Challenges
A multinational financial services company with a market capitalization of over $100 billion, faced significant challenges in its claims processing operations. The company offers a diverse range of products, resulting in complex policy documents and multiple product categories, leading to delays and inefficiencies in claim settlements. The existing claims process was mostly dependent on manual operations. Over 100 medical professionals were engaged in thorough investigations, comparisons, and verification of claims, causing further delays and escalating operational costs. The back-and-forth communication required to gather necessary information and clarify details added to the complexity and time consumption of the process. The company sought a solution to streamline the claims process, enhance accuracy, and improve the overall customer experience.
Solution highlights
ThoughtMinds implemented an innovative Auto-Summarization Solution for this company:
The Gen AI Studio-based auto-summarization solution ensured precise and standardized summaries of claims data, eliminating human errors and inconsistencies associated with manual processing.
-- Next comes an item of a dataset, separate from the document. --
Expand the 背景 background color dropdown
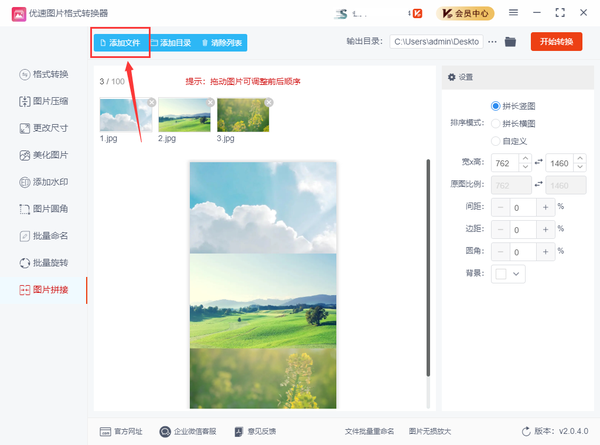The image size is (600, 445). [517, 273]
This led to more accurate claims assessments and reduced the risk of errors
By automating the summarization of complex health insurance claims, the solution accelerated the overall claims processing time by an impressive 50%. This freed up valuable time for doctors and health assessors to focus on critical, high-risk cases.
The AI assistant drastically reduced manual effort by 90% in identifying potential issues or inconsistencies within claims documentation. This streamlined the review process and significantly enhanced operational efficiency.
The reduction in manual tasks led to cost savings and allowed resources to be allocated more effectively. Employee satisfaction improved as staff could shift their focus towards more strategic and value-added activities, enhancing overall productivity.